By Lynn Thomasson and Nikolai Gammeltoft
Politicians in Washington and cable TV pundits are fulminating about oil industry profits if the average price of a gallon of regular gas is $ 4 in the US is approaching Meanwhile wants to President Barack Obama pulling 46.2 billion dollars of tax breaks for oil and gas producers more than 10 years and instead invest in alternative energy. Time for investors to call energy stocks?
Not really, say equity analysts and investors. U.S. oil industry profits continue to expectations if the world economy recovers. On the basis of price-profit energy companies are trading at the lowest valuation of 10 broad sectors in the default & arms of 500-stock index. In other words, can the current stock prices did not fully reflect that the high-powered analysts see profits for the sector in 2011. The 41 Drillers, refiners and oil field service providers in the S & P 500 are projected to earn 134,8 billion dollars this year, up 41 percent from 2010, on the basis of analyst predictions issued in April.

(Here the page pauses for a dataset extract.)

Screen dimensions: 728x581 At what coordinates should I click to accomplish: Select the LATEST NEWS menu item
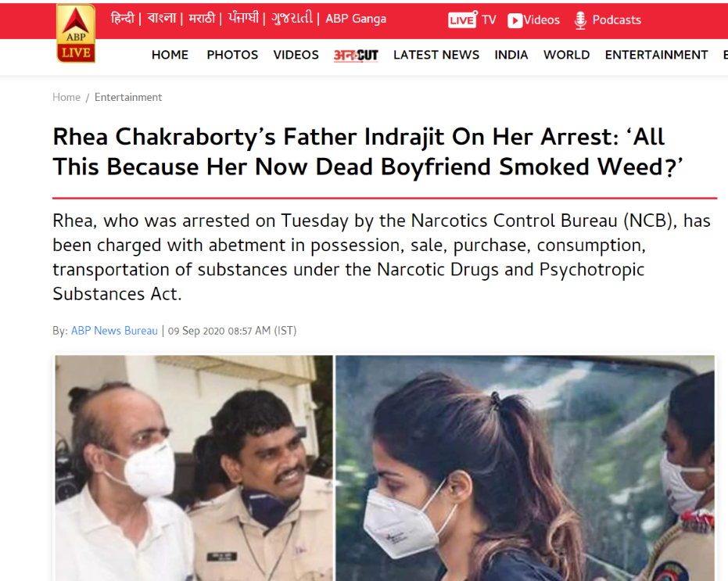(436, 55)
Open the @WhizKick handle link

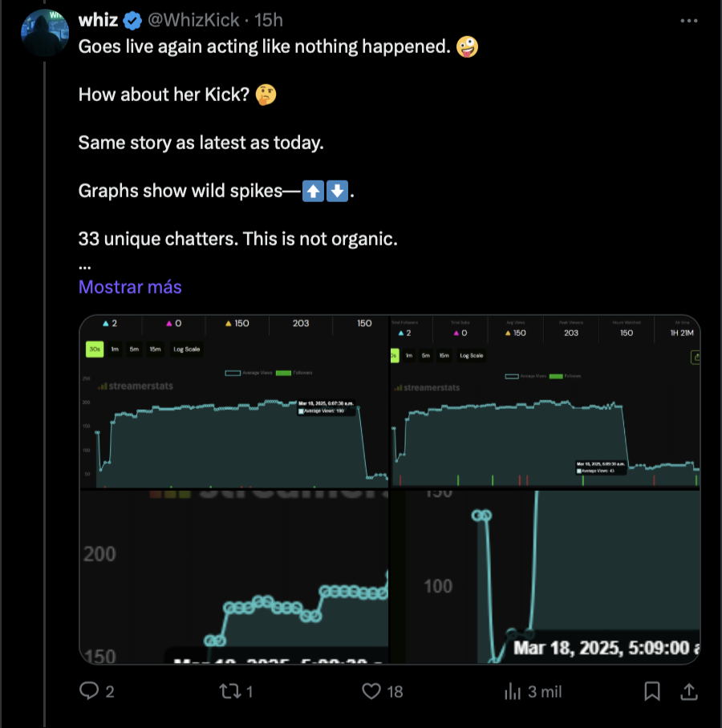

Probably the sector earned $ 31 billion in the first quarter of this year, one for shot 41 percent from the year before, according to the Wall Street projections tracked by Bloomberg. Profit upgrades reduced industry valuations 11.7 times projected 2011 income, of 13.7 in March. "Multiples on energy stocks are very low, and the investment opportunity remains pretty well," says Brian Barish (screenplay), who oversees $ 8 billion, including Chevron (CVX) shares, as Chairman of the Denver-based Cambiar investors. His aggressive value Fund Cambiar beat 99 percent of her colleagues in the past year.

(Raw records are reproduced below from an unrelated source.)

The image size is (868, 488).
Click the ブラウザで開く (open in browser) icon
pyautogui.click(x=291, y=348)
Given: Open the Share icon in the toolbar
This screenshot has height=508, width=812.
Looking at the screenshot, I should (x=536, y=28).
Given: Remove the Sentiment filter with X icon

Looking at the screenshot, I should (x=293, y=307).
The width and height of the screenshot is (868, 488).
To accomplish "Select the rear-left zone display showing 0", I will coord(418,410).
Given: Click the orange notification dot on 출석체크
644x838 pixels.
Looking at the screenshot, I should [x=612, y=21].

Civil strife in the Middle East and North Africa, combined with the 2012 predictions that will be the fastest u.s. economic growth in seven years, sent oil prices up to 35 percent in the past year, $ 103.88 per barrel on 10 may, even after a 15 percent dip in early May. With gasoline prices to 64 percent since August and the unemployment rate 1.1 percentage points below the 26-year high reached in 2009, industry profits are on a tear.

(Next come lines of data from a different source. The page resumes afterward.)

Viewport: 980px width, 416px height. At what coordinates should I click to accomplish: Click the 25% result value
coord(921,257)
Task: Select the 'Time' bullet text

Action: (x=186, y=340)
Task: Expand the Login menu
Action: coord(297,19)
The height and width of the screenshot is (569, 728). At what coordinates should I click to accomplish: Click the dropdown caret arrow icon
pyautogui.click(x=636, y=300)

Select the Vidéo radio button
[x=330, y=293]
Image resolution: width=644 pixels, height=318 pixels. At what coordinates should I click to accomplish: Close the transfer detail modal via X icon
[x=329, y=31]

ExxonMobil (XOM) reported a profit of almost $ 11 billion in the first quarter of 2011, a 69 percent increase over the same period in 2010. Even so, ExxonMobil, the world's largest company by market value, trades 9.6 times projected 2011 income, less than the 23-year-old median of 15.5 based on reported results, according to data compiled by Bloomberg. Chevron, the second largest US energy company, trades at 8.2 times estimated earnings even after an advance 14 percent this year. The company beat analysts ' estimates first-quarter profit on 29 april; sales rose 25 percent, to $ 60.3 billion.
President Obama and Democrats in Congress say that the profit justifies ending tax breaks for oil companies. Obama 2012 budget would pull tax breaks for oil and gas producers to generate $ 18.3 billion in revenue over 10 years. Representative Edward j. Markey (D-mass.), the top-ranking Democrat on the House natural resources Committee, said "there is absolutely no reason to continue to subsidize the most profitable companies in the history of the world," in a declaration of 28 april. "What is good for the largest oil companies is not always what is good for the American taxpayer."
Oil executives say such criticism of the tax issue is misplaced. "We have a total of $ 59 billion in taxes paid in the last five years, and that is a significant part of government revenue, as well as more than we've earned by our US operations," says Alan Jeffers, a spokesman for ExxonMobil. "Any claim that we don't pay our fair share of taxes is incorrect." Chevron says lose the tax breaks would hurt global competitiveness of the industry. "Discriminatory taxes would the US-based energy companies at a competitive disadvantage around the world and discourage development of domestic oil and gas resources," says a spokesman for Chevron, Lloyd Avram.